• **TASK DIRECTIONS**:
What lines in the material hold the string "tree"? Return every one of them.

• **DATA TO USE**:
***
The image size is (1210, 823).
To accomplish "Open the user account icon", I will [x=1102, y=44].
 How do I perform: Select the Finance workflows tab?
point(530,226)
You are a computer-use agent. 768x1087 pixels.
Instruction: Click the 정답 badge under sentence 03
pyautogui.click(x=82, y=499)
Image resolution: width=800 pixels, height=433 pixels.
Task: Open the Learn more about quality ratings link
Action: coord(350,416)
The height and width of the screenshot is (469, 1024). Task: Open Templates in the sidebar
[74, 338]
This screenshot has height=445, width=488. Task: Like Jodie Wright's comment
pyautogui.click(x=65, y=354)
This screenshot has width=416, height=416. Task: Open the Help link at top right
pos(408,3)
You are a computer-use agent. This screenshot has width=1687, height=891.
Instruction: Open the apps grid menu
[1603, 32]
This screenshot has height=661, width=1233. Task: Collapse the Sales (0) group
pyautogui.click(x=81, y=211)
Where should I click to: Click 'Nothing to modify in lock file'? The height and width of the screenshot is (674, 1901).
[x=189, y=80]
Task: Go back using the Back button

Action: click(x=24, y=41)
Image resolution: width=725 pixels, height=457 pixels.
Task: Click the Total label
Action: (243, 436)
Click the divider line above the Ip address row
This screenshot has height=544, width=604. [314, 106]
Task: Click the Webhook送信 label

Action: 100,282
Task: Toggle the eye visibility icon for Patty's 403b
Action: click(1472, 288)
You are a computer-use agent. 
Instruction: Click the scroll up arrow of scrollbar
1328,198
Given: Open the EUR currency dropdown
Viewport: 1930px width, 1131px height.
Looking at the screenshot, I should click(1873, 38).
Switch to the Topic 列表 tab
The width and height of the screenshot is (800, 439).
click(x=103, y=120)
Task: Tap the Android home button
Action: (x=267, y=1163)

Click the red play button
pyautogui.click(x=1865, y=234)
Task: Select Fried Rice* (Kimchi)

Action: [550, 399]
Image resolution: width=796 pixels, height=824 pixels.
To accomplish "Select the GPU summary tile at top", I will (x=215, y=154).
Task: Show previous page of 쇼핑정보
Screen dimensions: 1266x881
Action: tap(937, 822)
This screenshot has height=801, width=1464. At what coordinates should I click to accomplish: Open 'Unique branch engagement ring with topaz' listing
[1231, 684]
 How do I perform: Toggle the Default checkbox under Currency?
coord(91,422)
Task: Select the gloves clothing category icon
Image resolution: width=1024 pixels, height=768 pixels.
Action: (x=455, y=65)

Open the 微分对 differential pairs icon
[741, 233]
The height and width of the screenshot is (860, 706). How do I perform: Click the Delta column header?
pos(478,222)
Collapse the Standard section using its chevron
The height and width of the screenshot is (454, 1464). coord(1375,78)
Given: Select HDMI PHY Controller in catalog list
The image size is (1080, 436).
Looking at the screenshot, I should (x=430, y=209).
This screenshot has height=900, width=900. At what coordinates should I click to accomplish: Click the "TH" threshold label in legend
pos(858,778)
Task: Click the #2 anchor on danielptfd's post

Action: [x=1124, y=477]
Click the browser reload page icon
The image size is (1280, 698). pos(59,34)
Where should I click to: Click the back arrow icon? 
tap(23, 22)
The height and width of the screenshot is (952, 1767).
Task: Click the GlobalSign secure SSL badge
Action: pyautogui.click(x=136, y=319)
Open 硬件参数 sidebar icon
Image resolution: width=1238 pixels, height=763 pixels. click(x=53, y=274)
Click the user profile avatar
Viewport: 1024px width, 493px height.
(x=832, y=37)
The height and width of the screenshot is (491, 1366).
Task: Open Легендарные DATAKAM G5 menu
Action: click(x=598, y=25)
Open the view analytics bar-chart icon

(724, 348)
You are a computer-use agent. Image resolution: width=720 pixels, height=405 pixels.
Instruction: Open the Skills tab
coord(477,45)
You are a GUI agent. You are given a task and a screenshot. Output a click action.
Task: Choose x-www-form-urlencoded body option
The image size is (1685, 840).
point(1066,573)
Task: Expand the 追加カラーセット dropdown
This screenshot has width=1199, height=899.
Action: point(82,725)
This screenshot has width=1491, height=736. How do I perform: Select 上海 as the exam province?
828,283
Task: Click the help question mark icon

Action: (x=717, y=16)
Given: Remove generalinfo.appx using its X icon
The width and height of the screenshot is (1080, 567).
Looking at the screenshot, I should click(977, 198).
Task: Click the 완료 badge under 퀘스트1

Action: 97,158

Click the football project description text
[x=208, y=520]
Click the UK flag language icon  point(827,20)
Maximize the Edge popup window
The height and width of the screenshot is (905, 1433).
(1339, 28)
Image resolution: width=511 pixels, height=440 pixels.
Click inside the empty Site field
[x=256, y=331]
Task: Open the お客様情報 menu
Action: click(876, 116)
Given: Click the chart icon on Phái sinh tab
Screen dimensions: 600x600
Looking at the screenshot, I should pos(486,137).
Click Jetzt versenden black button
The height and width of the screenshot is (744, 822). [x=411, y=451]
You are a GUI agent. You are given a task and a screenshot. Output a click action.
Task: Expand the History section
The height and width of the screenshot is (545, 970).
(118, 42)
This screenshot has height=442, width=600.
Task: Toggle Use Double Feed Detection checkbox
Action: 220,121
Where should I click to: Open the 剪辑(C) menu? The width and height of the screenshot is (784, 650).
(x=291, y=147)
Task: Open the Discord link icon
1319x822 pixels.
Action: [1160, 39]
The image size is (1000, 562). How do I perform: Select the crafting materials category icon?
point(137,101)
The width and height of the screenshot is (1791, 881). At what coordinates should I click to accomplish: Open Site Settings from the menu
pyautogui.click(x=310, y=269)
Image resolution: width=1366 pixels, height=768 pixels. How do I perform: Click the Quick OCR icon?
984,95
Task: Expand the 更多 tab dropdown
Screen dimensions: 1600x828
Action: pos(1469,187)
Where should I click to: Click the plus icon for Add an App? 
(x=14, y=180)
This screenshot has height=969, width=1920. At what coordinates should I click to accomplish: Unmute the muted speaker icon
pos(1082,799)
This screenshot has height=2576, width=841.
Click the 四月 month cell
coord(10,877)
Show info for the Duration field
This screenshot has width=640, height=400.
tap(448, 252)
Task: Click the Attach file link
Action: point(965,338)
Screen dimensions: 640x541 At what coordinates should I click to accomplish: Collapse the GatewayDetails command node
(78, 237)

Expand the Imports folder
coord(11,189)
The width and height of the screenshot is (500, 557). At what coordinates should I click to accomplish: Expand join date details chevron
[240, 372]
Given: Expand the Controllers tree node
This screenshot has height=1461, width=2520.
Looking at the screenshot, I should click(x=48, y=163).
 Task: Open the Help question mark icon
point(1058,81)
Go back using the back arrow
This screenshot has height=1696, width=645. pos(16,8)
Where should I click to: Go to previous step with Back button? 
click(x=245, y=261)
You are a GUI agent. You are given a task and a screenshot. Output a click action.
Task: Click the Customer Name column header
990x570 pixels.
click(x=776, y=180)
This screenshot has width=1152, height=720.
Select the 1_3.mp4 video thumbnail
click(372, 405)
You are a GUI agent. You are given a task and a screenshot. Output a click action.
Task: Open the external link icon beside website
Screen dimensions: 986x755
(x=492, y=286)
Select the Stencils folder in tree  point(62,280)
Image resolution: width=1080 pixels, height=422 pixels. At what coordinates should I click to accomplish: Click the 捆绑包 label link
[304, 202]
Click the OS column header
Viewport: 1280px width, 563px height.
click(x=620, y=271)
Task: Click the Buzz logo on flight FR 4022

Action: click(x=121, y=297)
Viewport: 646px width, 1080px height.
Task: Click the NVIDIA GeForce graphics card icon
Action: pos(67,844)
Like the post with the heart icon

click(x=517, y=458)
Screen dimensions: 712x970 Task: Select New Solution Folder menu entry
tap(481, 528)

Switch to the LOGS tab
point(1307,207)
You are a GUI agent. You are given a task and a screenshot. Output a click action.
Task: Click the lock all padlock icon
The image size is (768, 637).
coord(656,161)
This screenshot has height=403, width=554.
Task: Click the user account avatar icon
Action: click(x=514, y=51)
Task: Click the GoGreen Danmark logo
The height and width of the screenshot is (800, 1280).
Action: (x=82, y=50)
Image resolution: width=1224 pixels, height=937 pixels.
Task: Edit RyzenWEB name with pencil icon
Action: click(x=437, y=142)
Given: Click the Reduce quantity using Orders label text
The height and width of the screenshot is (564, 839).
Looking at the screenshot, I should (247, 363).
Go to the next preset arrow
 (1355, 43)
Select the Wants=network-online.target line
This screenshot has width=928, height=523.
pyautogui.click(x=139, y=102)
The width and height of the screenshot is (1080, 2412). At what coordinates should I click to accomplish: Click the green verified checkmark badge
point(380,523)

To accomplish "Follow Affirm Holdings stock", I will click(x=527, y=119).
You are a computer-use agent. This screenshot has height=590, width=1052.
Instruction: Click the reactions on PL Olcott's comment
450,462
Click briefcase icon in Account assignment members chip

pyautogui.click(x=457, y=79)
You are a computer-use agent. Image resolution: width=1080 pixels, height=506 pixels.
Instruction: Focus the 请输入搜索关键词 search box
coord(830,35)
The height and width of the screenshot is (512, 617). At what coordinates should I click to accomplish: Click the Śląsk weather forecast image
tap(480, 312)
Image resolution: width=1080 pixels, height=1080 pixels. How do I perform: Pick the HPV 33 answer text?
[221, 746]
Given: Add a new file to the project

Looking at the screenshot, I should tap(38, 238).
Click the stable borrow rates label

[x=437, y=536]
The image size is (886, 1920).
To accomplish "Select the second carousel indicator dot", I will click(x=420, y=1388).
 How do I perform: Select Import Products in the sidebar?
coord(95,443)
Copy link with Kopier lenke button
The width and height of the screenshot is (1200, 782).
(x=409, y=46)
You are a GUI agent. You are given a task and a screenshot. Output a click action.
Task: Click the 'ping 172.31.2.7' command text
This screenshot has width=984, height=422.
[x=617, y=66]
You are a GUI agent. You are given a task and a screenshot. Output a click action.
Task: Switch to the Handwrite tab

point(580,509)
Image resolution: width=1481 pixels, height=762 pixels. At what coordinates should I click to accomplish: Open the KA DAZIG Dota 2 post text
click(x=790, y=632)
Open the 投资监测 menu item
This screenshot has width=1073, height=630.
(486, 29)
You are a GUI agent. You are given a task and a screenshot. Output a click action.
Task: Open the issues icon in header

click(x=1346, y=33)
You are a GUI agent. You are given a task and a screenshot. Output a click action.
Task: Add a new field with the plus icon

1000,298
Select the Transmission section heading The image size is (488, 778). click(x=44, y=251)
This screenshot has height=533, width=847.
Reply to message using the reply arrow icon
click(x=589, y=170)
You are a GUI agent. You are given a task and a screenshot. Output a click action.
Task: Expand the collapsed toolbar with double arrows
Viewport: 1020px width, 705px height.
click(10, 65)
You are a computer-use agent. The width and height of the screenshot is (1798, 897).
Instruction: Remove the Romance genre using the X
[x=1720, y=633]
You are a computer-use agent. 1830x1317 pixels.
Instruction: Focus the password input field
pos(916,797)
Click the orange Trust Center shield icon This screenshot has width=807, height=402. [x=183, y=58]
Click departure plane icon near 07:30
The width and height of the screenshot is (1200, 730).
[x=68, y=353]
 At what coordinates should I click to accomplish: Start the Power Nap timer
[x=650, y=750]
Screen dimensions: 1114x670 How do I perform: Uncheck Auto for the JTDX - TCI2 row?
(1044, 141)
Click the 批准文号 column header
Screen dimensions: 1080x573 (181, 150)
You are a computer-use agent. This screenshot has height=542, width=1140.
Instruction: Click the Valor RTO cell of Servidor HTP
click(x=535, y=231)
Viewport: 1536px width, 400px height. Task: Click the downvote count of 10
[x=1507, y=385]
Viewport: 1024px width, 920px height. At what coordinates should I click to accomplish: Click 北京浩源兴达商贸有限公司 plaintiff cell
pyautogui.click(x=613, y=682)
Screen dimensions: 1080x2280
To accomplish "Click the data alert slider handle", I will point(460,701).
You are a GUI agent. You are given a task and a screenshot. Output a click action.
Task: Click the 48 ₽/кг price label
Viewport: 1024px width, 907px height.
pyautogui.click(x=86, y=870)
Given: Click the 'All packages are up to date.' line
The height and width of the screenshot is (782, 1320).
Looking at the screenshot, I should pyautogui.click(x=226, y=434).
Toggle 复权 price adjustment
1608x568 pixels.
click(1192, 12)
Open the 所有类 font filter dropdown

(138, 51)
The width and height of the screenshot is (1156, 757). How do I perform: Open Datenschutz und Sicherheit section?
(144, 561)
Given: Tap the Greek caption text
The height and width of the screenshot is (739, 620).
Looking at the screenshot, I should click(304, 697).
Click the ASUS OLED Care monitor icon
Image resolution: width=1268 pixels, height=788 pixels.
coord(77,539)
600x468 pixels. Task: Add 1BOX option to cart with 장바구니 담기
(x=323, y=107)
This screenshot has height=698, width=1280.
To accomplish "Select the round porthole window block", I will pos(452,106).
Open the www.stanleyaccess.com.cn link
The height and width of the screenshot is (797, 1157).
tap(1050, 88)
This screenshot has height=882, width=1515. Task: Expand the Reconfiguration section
***
• **COMPLETED TASK**:
Given: Expand the Controllers tree node
Select the Stencils folder in tree  point(62,280)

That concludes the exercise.